In a typical modern locomotive, a diesel engine is used to provide mechanical energy to a electric generator. The generator converts this mechanical energy into electrical power which is used to operate a plurality of direct current (dc) traction motors, each driving a separate drive axle having a pair of drive wheels connected thereto.
Wheel slip usually occurs during acceleration, and can take two forms. The first type of wheel slip is referred to as differential wheel slip which occurs when at least one set of drive wheels maintains tractive contact with the rail while at least one set of the remaining drive wheels slip. A second type of wheel slip is synchronous slip which occurs when none of the drive wheels maintains tractive contact with the rail and all of the drive wheels slip more or less simultaneously.
Wheel slip has long been a problem in locomotives and many systems have been developed which either reduce or completely eliminate wheel slip. A common scheme is to compare speed signals from driven and idler wheels or speed signals from each of several driven wheels or highest and lowest speed signals from traction motors. A slip condition is presumed to exist if the compared speed signals differ by more than a preselected magnitude. In the above mentioned systems, sensors, such as speed transducers, are used to produce the speed signals and such sensors add extra costs to wheel slip control systems. Furthermore, such systems are usually directed towards controlling only differential wheel slip and, as mentioned above, synchronous wheel slip also degrades locomotive performance.
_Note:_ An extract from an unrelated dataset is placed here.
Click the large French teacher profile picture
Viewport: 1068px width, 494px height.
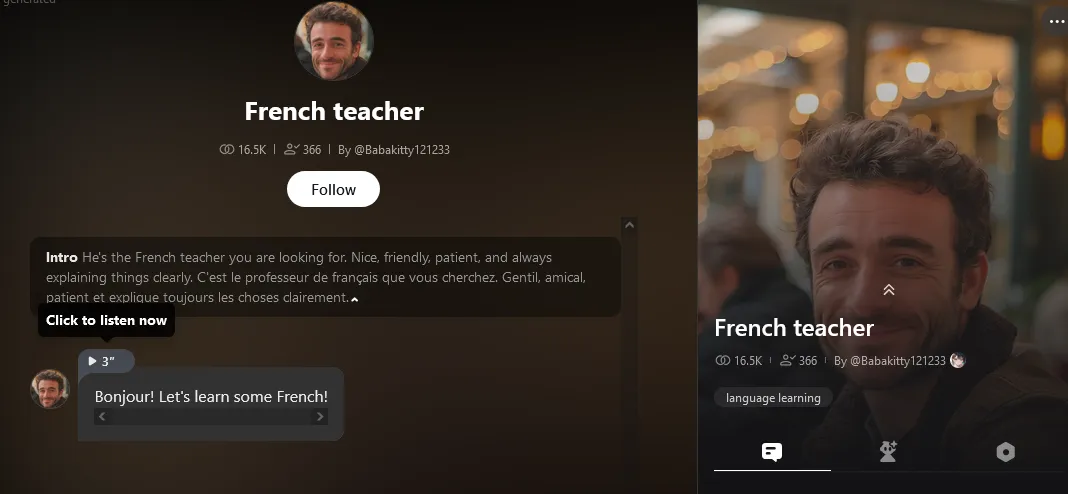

A system for limiting both synchronous and differential wheel slip is disclosed in U.S. Pat. No. 4,463,289 which issued on Jul. 31, 1984 to Young. Beginning on line 35 of column 4, Young discusses a rate circuit for controlling synchronous wheel slip. The rate circuit provides a signal representing the rate of acceleration of the wheel with the greatest velocity. If the measured wheel acceleration is greater than a predetermined value, a rate signal is applied to the generator exciter which reduces exciter output and wheel speed. However, this scheme still requires sensors to detect the speed of each drive wheel.
The present invention is directed towards addressing the above mentioned problems by controlling synchronous wheel slip in a locomotive without requiring speed sensors. Other aspects, objects and advantages can be obtained from a study of the drawings, the disclosure, and the appended claims.